MatchesPropertyFunctionFactory

public class MatchesPropertyFunctionFactory implements PropertyFunctionFactory {
    @Override
    public PropertyFunction create(final String uri)
    {   
        return new PFuncSimpleAndList()
        {
            @Override
            public QueryIterator execEvaluated(final Binding parent, final Node subject, final Node predicate, final PropFuncArg object, final ExecutionContext execCxt) 
            {   
                /* TODO insert your stuff to perform testing. Note that you'll need
                 * to validate that things like subject/predicate/etc are bound
                 */
                final boolean nonzeroPercentMatch = true; // XXX example-specific kludge
                final Double percent = 0.75; // XXX example-specific kludge
                if( nonzeroPercentMatch ) {
                    final Binding binding = 
                                BindingFactory.binding(parent, 
                                                       Var.alloc(object.getArg(1)),
                                                       NodeFactory.createLiteral(percent.toString(), XSDDatatype.XSDdecimal));
                    return QueryIterSingleton.create(binding, execCtx);
                }
                else {
                    return QueryIterNullIterator.create(execCtx);
                }
            }
        };
    }

}

Because the property function that we create takes a list as an argument, we use PFuncSimpleAndList as an abstract implementation. Aside from that, most of the magic that happens inside these property functions is the creation of Bindings, QueryIterators, and performing validation of the input arguments.

Validation/Closing Notes

This should be more than enough to get you going on writing your own property function, if that is where you'd like to house your string-matching logic.

What hasn't been shown is input validation.
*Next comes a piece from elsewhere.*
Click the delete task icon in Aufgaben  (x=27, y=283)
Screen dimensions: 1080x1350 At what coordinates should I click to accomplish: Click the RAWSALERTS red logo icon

In this answer, I assume that subject and the first list argument (object.getArg(0)) are bound (Node.isConcrete()), and that the second list argument (object.getArg(1)) is not (Node.isVariable()). If your method isn't called in this manner, things would explode. Hardening the method (putting many if-else blocks with condition checks) or supporting alternative use-cases (ie: looking up values for object.getArg(0) if it is a variable) are left to the reader (because it's tedious to demonstrate, easily testable, and readily apparent during implementation).